Votre film suggère la relation amoureuse mais raconte surtout une histoire d’amitié. Il y a presque un rapport de gémellité qui s’établit.

J’ai voulu montrer un romantisme de l’amitié. Deux êtres se trouvent mais ne se désirent pas nécessairement. Il est rare d’assister à la formation d’une paire, d’un duo. Ils deviennent de vrais partenaires entre la vie et la mort et trouvent ainsi un moyen de réconcilier leurs contradictions. J’aime les personnages remplis de paradoxes. Les parts de nous-mêmes qui semblent à première vue inconciliables doivent s’équilibrer puisqu’on ne peut pas nier sa nature. 

On pense au premier film de Julia Ducournau, Grave (2016), à la dimension tragi-comique. Allez-vous, comme elle, continuer à explorer le genre horrifique ou avez-vous d’autres projets ?

J’aime le mélange des genres et je vais là où les histoires m’appellent même si certaines thématiques m’obsèdent. Je viens de terminer l’écriture d’un long-métrage qui est une adaptation d’une pièce de théâtre écrite par Rébecca Déraspe intitulée Ceux qui se sont évaporés. Elle porte sur le phénomène de disparition volontaire, les gens qui organisent leur propre disparition et qui s’évaporent sans laisser de traces et notamment sur les effets de cette décision pour leur entourage. On suivra le parcours d’une jeune femme dont la mère a disparu lorsqu’elle avait sept ans. Elle tente de reconstruire la vie de sa mère à partir des souvenirs de ceux qui la connaissaient afin de comprendre son choix.

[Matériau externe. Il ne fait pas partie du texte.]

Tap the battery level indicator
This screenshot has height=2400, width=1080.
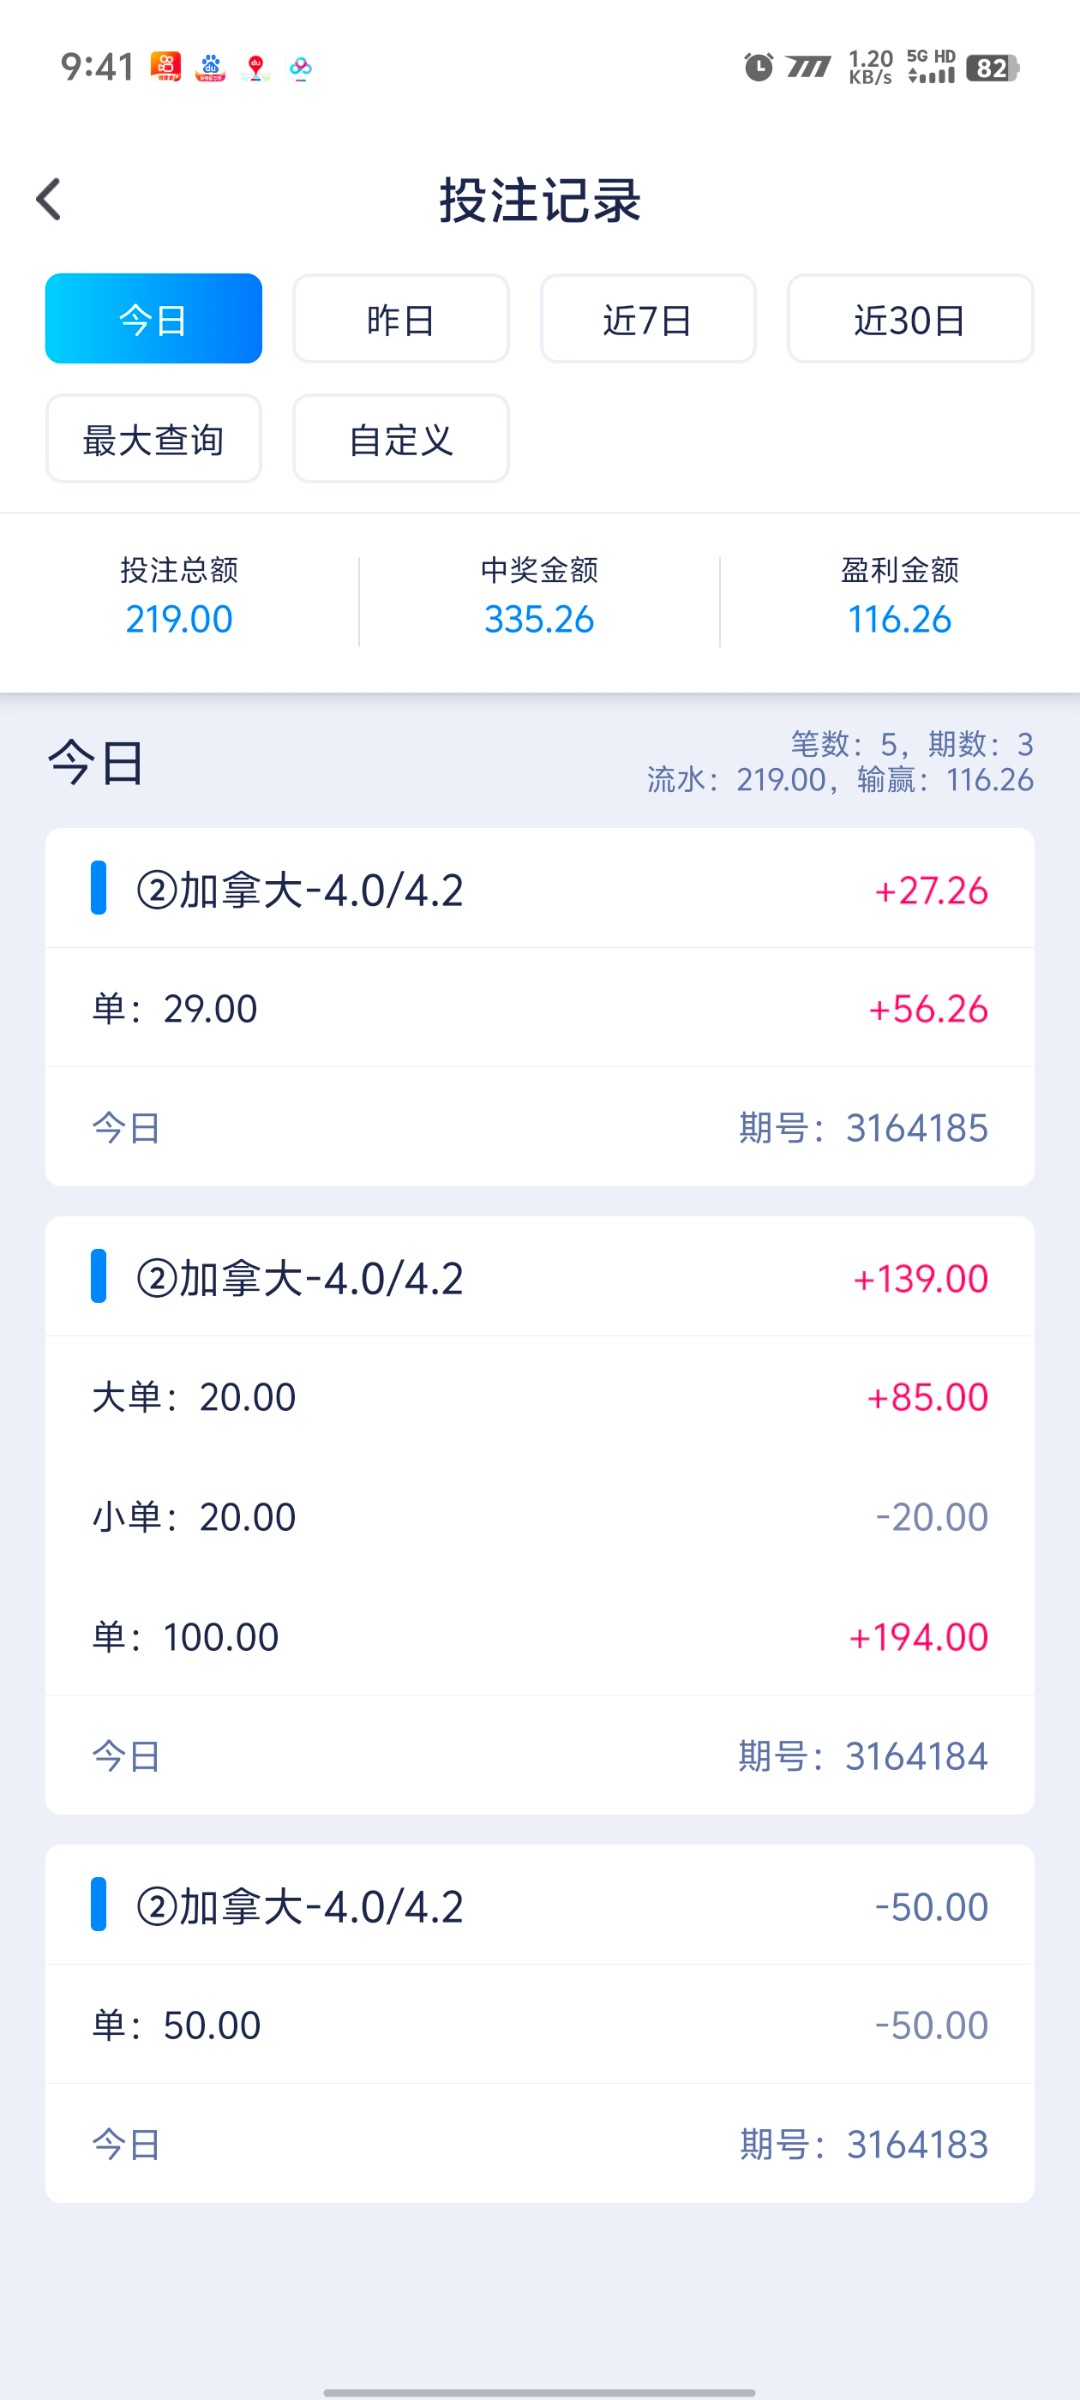click(992, 68)
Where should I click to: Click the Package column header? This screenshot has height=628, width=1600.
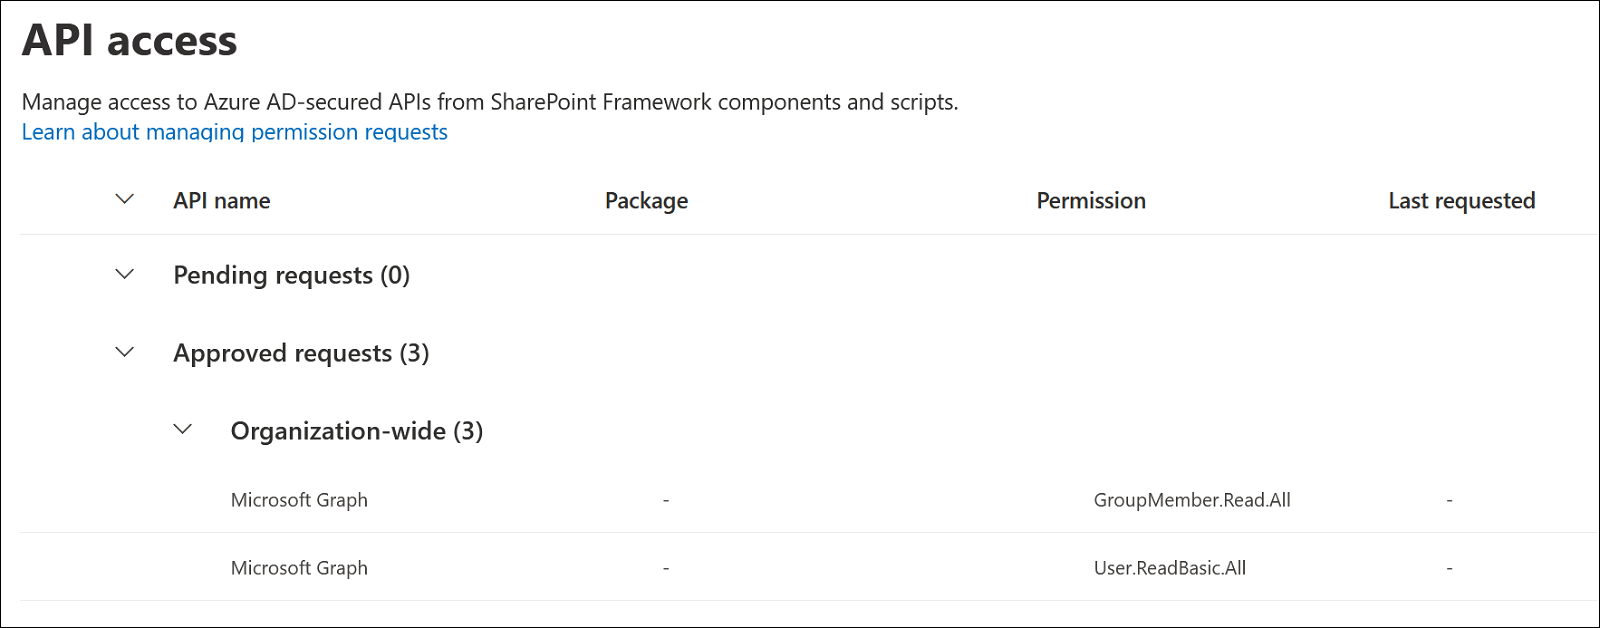646,201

Je vais là où les histoires m’appellent. Fondamentalement, je crois qu’on se cherche toujours soi-même dans les œuvres. Je suis enfant unique et j’ai toujours éprouvé un sentiment de solitude bien que j’étais très entourée en grandissant. Je cherche l’autre. Quand le public est touché par mon film et s’y reconnaît, je me sens tout à coup moins seule. Je réalise alors que nous pouvons être seuls ensemble parce qu’on crée des œuvres pour se rassembler.